Steel frame, reinforced concrete, composite structure, slim floor

Description

Hybrid Structere System for Steel and Reinforced Concrete for Slim Floor System and Construction Method             

1 is a perspective view of a cut portion of the slab concrete to show the overall internal configuration of a composite structural system according to the present invention.

2 is a view illustrating a case in which a T-shaped steel is used as the traction girders in the composite structure system according to the present invention.

3 is a view showing embodiments of an traction girder made using a T-beam in the present invention.

Figure 4 is a perspective view showing an example of the joining details of the traction girders and pillar steel in the composite structure system of the present invention.

5 is a view illustrating a manner in which the slab reinforcement is fixed in the composite structure system of the present invention.

Explanation of symbols on the main parts of the drawings

10: pillar structure 12: pillar steel

14 pillar concrete 16 pillar reinforcement

18: joining angle 20: the traction girder

30: slab reinforced 40: slab concrete

The present invention relates to a slim floor that can reduce the overall floor height by reducing the thickness occupied by the slab and beam in a building, and more specifically, to lower the overall floor height by applying a flat slab system consisting of only columns and slabs without beam members However, the steel rebar is structurally stable and can reduce the height of the floor by increasing the resistance to punching shear and increasing the stiffness of the slab plate, which may be a problem in the flat slab system.
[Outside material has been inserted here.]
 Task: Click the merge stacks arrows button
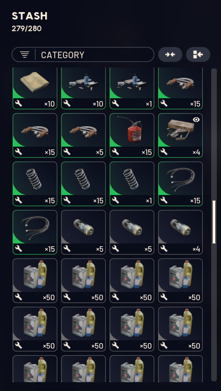(x=170, y=54)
A concrete composite structural system.

In recent years, due to the demand for efficient use of land and the development of construction technology, most of the buildings are designed and constructed as multi-layered buildings composed of a plurality of floors. . In addition, recently constructed high-rise buildings are being constructed in steel frame or steel reinforced concrete structure (SRC), which is advantageous in terms of weight reduction, air shortening, and ductility, compared to existing reinforced concrete structures. In addition to buildings and large-scale sales facilities, it is also expanding to residential buildings such as apartments and residential complexes. In such residential or multi-story residential buildings, the floor height has been treated as a very important factor from an economic point of view, and a technical solution for minimizing it is particularly required. In addition, according to the boom of renovation of high-rise buildings (10 ~ 25 floors) supplied from the past 20 years ago, it is possible to adapt the structure to the various residents' tastes. The demand is increasing.

Therefore, the research on the slim floor system to reduce the height of a high-rise building while fully satisfying the above requirements has been conducted in various ways from the past, and the flat slab type floor system also uses such a slim floor. It is widely known as one of the slab structural systems that can be applied for the purpose. The flat slab type described above is a flat slab structure composed of only a bottom slab and a column member (or bearing wall) without using a beam member in constructing a slab, and directly transferring a load applied on the slab to a column. According to the system, it is possible to considerably reduce the height of the floor by omitting the beam member supporting the lower part of the slab, and to maintain the constant ceiling height, it is easy to move and install the partition wall, which is advantageous for securing the variability of the interior space. In the face, the formwork is simple, and the advantages, such as construction efficiency, can be expected.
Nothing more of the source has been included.